As mentioned above, I would not choose the MLE in this case since we do not have a significant amount of data and the MLE tends to overfit under scarcity of data. The Bayesian modeling process seems more appealing in this context since we want to have a sense of the uncertainty around the proportion of ratings, given the low number of observations. Also, by choosing the Bayesian modeling process, we are able to encode our realistic prior belief that most of the ratings are polarized (most users would give a rating either if a product is really good or really bad) and thus get a more realistic view of the posterior distribution of $\theta$. 

Having this in mind, if I had to choose a point estimate, this would be MAP or the posterior mean since it is based on a distribution which is more realistic given our assumptions (i.e. we have a reasonable prior belief which is updated after observing the data). 
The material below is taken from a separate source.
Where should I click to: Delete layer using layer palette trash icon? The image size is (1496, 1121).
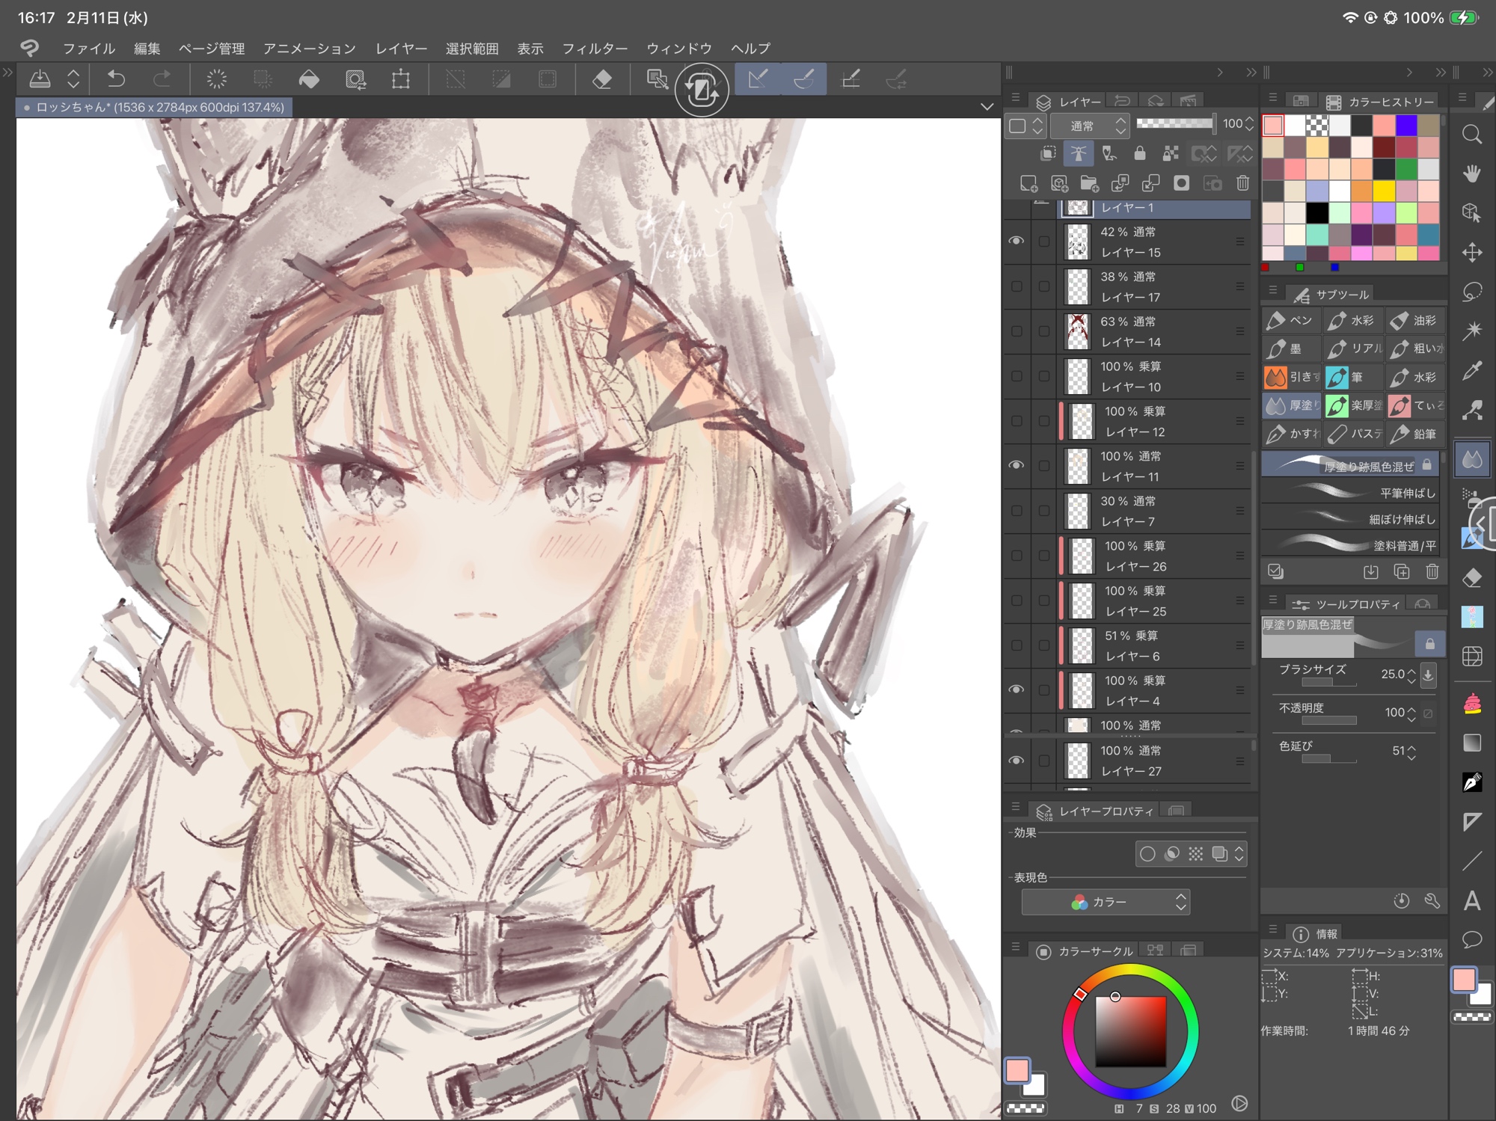[x=1242, y=183]
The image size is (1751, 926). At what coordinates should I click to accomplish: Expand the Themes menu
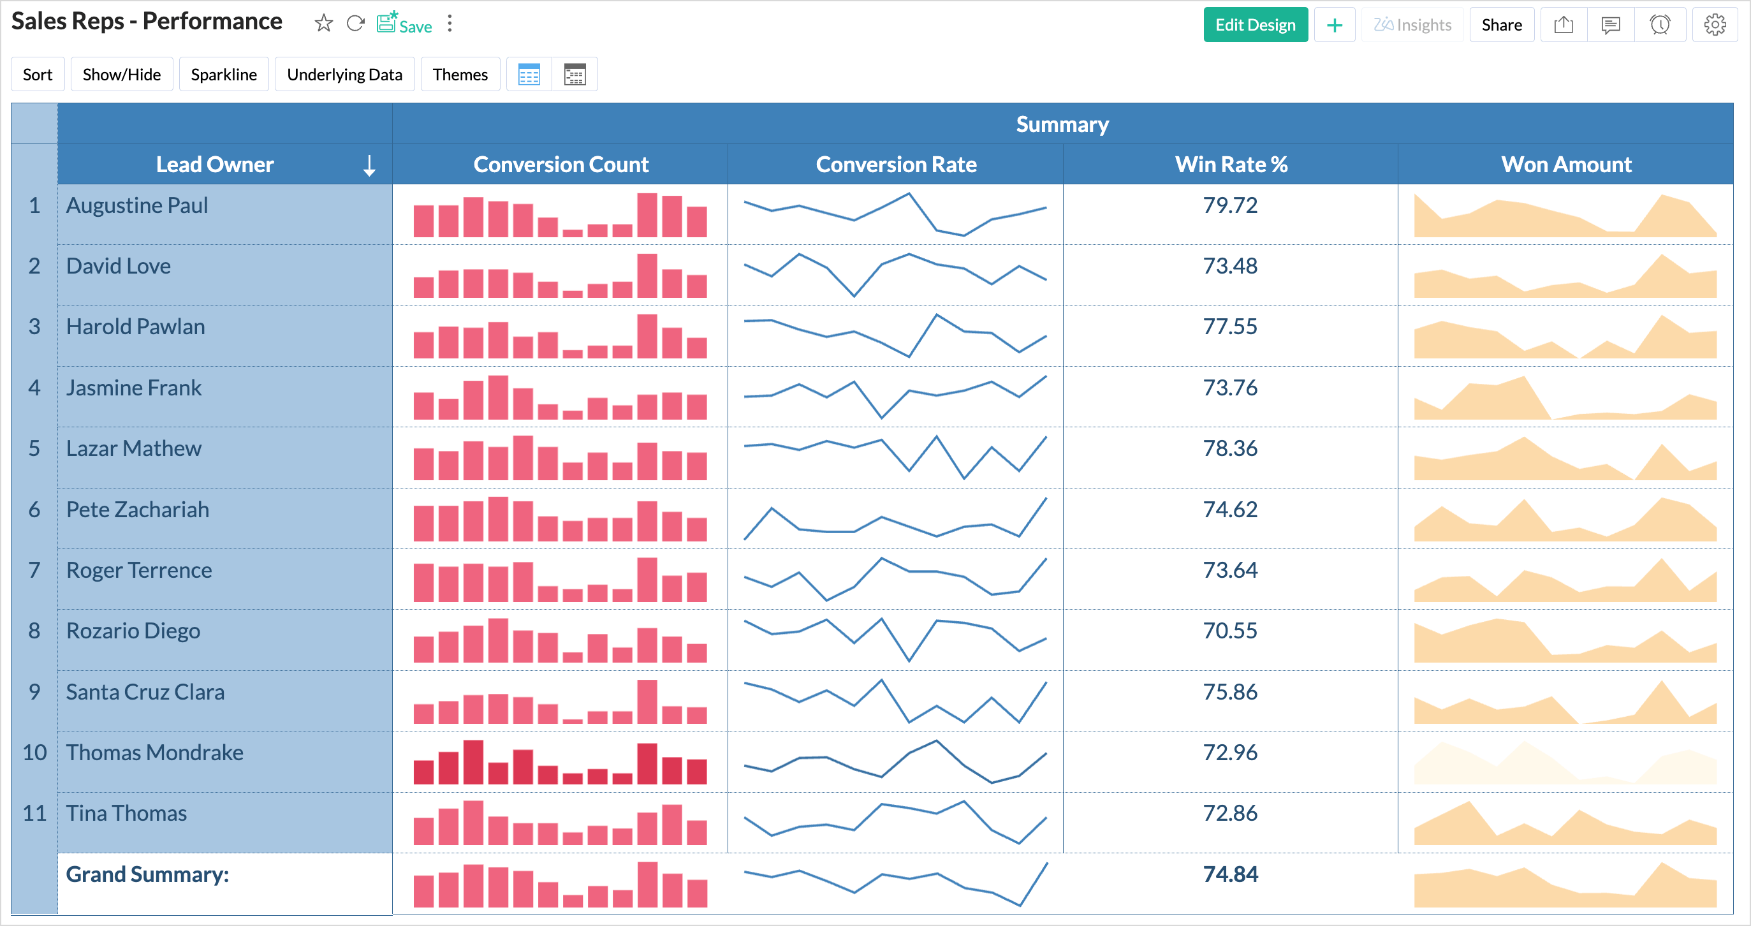[x=460, y=74]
Generally, it is easier to pick the optimal point estimate if you have a well defined loss function (for example, posterior mean is the optimal point estimate in case of squared loss function). However, in this setting we have not defined such a loss. MAP is the most likely parameter setting given the data, while the posterior mean is the posterior expected value of the parameter. Since the amount of data that we have is not large enough (especially for LW product), the posterior distribution would not be very peaked at the MAP. For this reasons, in this case I would choose the posterior mean estimate since it would be an average of all possible parameter settings weighted by how probable they are. Since, we don't have enough data to be very certain about the point estimate, in this way we would be able to propagate some of the uncertainty in our point estimate by averaging out instead of choosing the most probable from a wide distribution.